La notion de culpabilité n’est pas spécifique à la psychanalyse ; elle est avant tout, inscrite dans les mythes, la religion, la littérature, la philosophie et les arts. Affect protéiforme, la culpabilité se loge aussi bien du côté de la réussite (« quelque chose me pousse à faire toujours plus »), de l’échec (« avoir mal fait ») ou du manque (« ne jamais en faire assez ») que de l’auto-accusation (« avoir fait du mal »).

La question de la culpabilité a accompagné depuis son origine la réflexion et la théorie analytique. A cet égard, la grande découverte freudienne est d’avoir su repérer une culpabilité inconsciente qui implique une parenté qui se situe en particulier avec l’angoisse, la honte ou le sentiment d’insuffisance.

La psychanalyse par ailleurs, nous a appris que le sentiment de culpabilité n’a pas besoin qu’une faute soit réellement commise, pour qu’un sujet se vive comme coupable. Freud n’hésite pas à parler de la « conscience d’une culpabilité inconsciente » qu’il décrit comme « angoisse de conscience morale ». Ce qui veut dire que le sujet ignore souvent le véritable motif de sa culpabilité. Il est conscient de l’être, coupable, sans que rien ni personne ne l’accuse. Il n’a commis aucun délit, et pourtant l’inconscient lui dit qu’il est fautif.

Mais de quelle faute inconnue le sujet se sent – il coupable ?
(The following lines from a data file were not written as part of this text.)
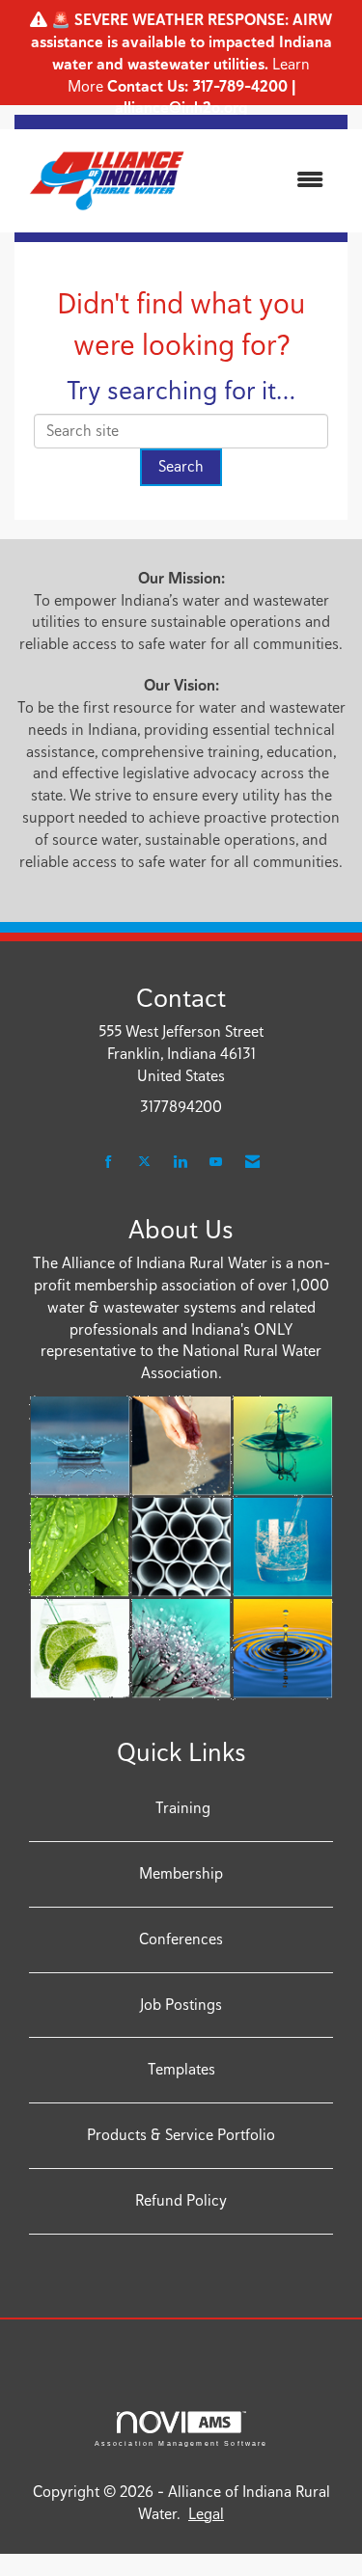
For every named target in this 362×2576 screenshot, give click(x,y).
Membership (181, 1873)
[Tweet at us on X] (144, 1163)
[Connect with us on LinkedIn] (180, 1163)
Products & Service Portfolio (181, 2135)
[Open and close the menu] (271, 181)
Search (181, 466)
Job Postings (181, 2004)
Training (181, 1808)
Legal (206, 2514)
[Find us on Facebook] (109, 1163)
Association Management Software (181, 2443)
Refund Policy (181, 2200)
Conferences (181, 1939)
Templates (181, 2069)
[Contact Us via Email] (252, 1163)
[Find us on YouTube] (216, 1163)
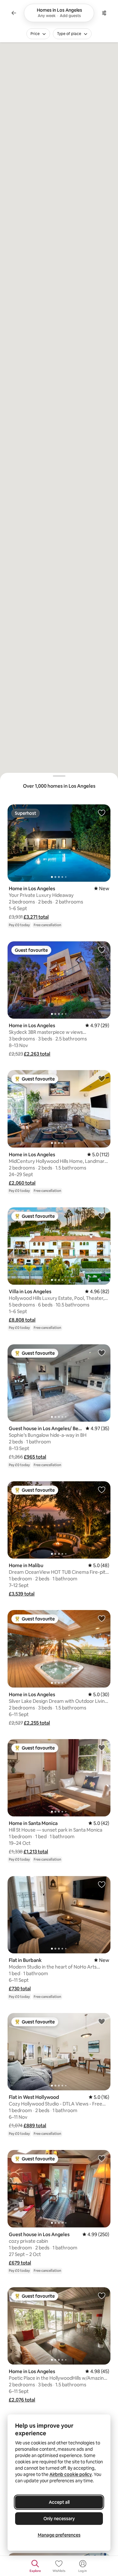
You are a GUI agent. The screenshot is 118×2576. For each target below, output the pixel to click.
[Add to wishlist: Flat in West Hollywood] (102, 2021)
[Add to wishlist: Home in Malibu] (102, 1489)
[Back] (14, 13)
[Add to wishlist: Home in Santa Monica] (102, 1747)
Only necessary (59, 2518)
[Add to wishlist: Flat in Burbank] (102, 1884)
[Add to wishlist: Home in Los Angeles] (102, 813)
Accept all (59, 2502)
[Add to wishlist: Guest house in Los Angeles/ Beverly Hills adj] (102, 1352)
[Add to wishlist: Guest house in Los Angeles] (102, 2158)
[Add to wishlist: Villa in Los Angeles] (102, 1216)
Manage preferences (59, 2535)
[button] (36, 917)
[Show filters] (104, 13)
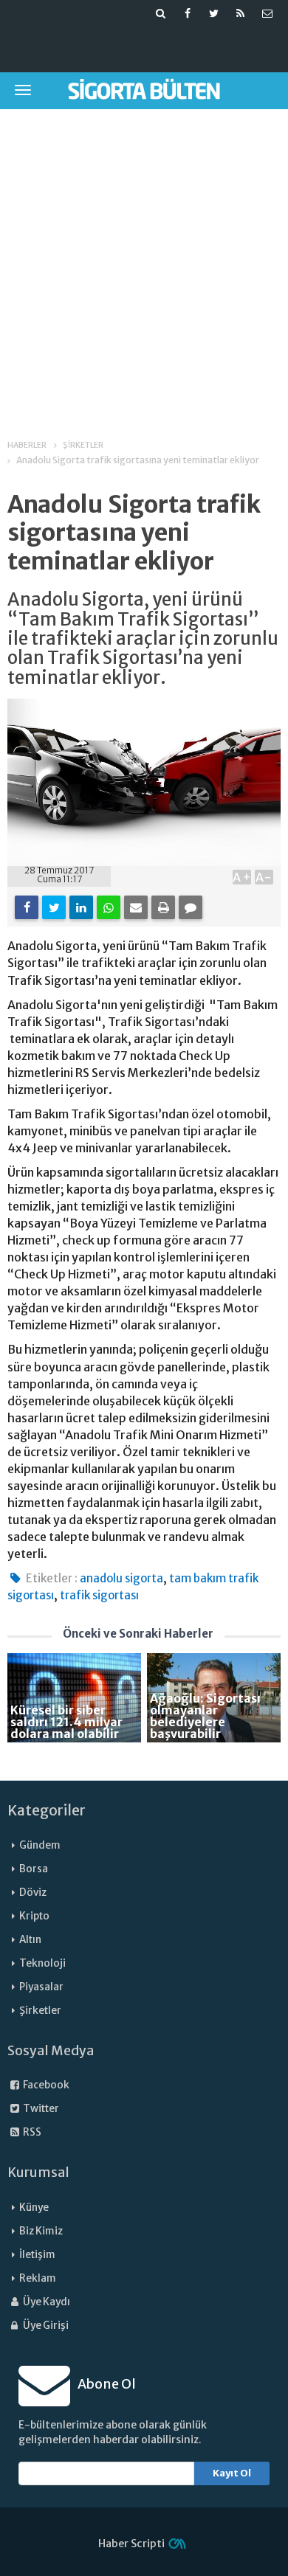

Le surmoi, le « gendarme intérieur »

Par exemple, un sujet peut se sentir coupable de ne pas être conforme à une certaine image, un certain idéal ; coupable de ne jamais assez bien faire, de ne pas être à la hauteur de ce qu’il voudrait être. En somme, un sujet ne se sent jamais comme il faut, comme il faudrait qu’il soit. C’est le sentiment de culpabilité qui a conduit Freud à admettre une division du moi sous l’effet d’une instance critique qu’il qualifie de « surmoi ».

La culpabilité, précise-t-il, est « angoisse devant le surmoi »[1]. Le surmoi est cette instance de notre personnalité psychique qui se constitue progressivement par intériorisation des exigences et des interdits parentaux qui rythment l’évolution infantile en alternant les preuves d’amour et les punitions, génératrices d’angoisse. La notion de bien et de mal se forme pour une part par identification aux injonctions parentales. Par la suite, cette instance, siège de l’auto- observation, est intériorisée par le sujet, correspondant à ce que nous appelons la « conscience morale ». Son rôle est de juger, condamner, inhiber, surveiller, punir et commander le moi. Elle est en quelque sorte « l’instance judiciaire de notre psychisme ».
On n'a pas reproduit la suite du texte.